The input ->

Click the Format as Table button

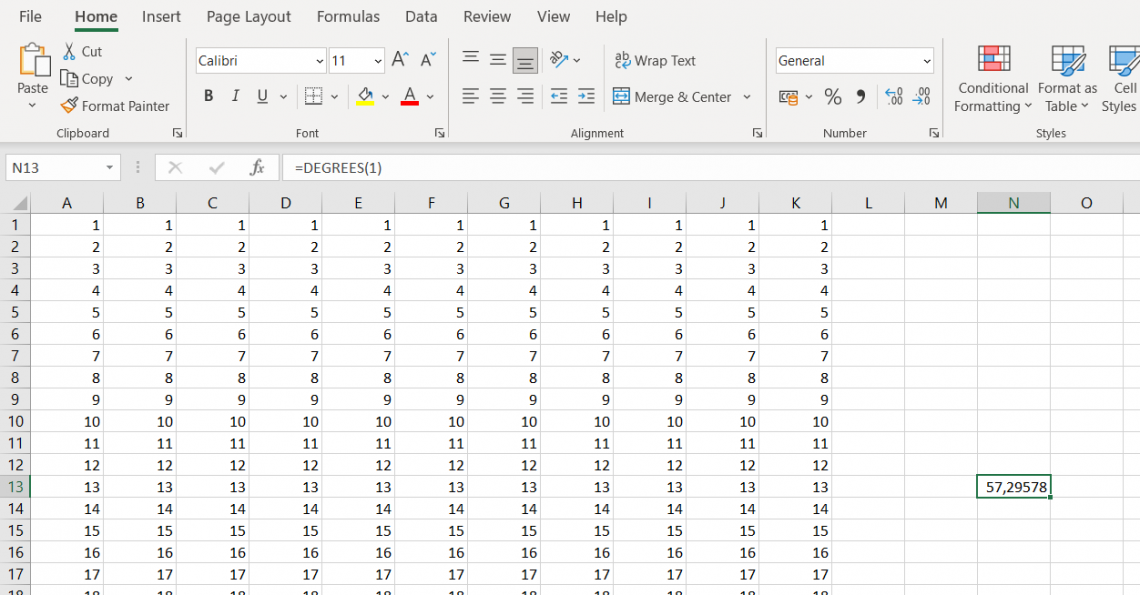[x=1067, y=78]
---
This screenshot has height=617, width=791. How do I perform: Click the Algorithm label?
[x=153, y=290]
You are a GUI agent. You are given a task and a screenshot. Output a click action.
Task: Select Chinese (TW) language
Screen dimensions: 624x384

Work required -> Could you restate, word for word, the lines above from the one with "This screenshot has" to the one with "Screen dimensions: 624x384", both included?

Output of the task ->
This screenshot has height=617, width=791. How do I perform: Click the Algorithm label?
[x=153, y=290]
You are a GUI agent. You are given a task and a screenshot. Output a click action.
Task: Select Chinese (TW) language
Screen dimensions: 624x384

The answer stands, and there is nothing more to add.